Keragaman sejatinya merupakan watak alam, dan bagian dari sunanatullah. Orang Muslim, kata Qardhawi, meyakini Keesaan Allah (al-Khalik) dan keberagaman ciptaan-Nya (makhluk). Dalam keragaman itu, kita disuruh saling mengenal dan menghargai. (QS al-Hujurat [43]: 13).
2. Prinsip bahwa perbedaan terjadi karena kehendak Tuhan (waqi` bi masyi’atillah).
Al-Qur'an sendiri menegaskan bahwa perbedaan agama karena kehendak-Nya. Segala hal yang diciptakan dan ditakdirkan Allah terjadi pasti terdapat kebaikan di dalamnya. Kalau Allah menghendaki maka semua penduduk bumi menjadi Islam. Namun, hal demikian tidak dikehendaki-Nya. (QS Yunus [10]: 99).
3. Prinsip yang memandang manusia sebagai satu keluarga.
Semua orang, dari sisi penciptaan, kembali kepada satu Tuhan, yaitu Allah SWT, dan dari sisi nasab, keturunan, ia kembali kepada satu asal (bapak), yaitu Nabi Adam AS. Pesan ini tampak dengan jelas dalam surah al-Nisa ayat 1 dan dalam khutbah Nabi Saw yang termasuk juga sebagai deklarasi Nabi SAW yang amat mengesankan pada haji wada'
4. Prinsip kemuliaan manusia dari sisi kemanusiannya (takrim al-Insan li-insaniyyatih).

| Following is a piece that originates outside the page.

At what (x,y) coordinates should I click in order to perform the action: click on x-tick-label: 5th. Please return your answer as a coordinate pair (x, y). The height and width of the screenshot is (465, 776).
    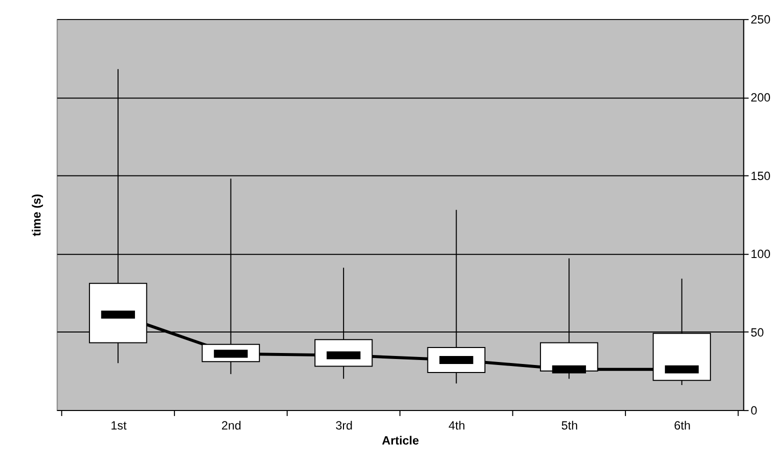
    Looking at the image, I should click on (570, 425).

Manusia adalah makhluk tertingi ciptaan Allah, dimuliakan dan dilebihkan atas makhluk-makhluk lain (QS al-Isra [17]: 70), dan dinobatkannya sebagai khalifah (QS al-Baqarah [2]: 30). Salah satu bentuk prinsip toleransi dalam hal ini adalah ketika Nabi Saw melakukan penghormatan kepada mayat seorang Yahudi. Penghormatan Nabi kepada jenazah Yahudi dilakukan semata-mata karena kemanusiannya, bukan warna kulit, suku, atau agamanya.
Dengan memperhatikan paparan di atas, maka sangat tidak masuk akal jika terdapat pandangan masyarakat bahwa Islam merupakan agama yang intoleran terhadap perbedaan yang ada. Pun jika ada yang melakukan tindakan yang menjurus pada sikap intoleran, maka hal itu merupakan kesalahan individu yang salah dalam memahami ajaran Islam yang inklusif. Juga, munculnya pandangan pada masyarakat umum tentang Islam yang merupakan agama dengan ajaran yang keras dan identik dengan pembunuhan. Sekali lagi ditekankan bahwa, Islam merupakan agama yang selalu mengajarkan nilai-nilai toleransi dan kasih sayang terhadap sesama tanpa melihat jenis, nasab, suku, bangsa, dan juga agama dari manusianya. Selama masih menjadi makhluk Allah SWT, serta tidak memberikan gangguan dan memusuhi umat Islam, semuanya pantas untuk dijadikan saudara dan mendapatkan perlakuan yang terhormat sebagai sesama manusia dan makhluk ciptaan Allah SWT.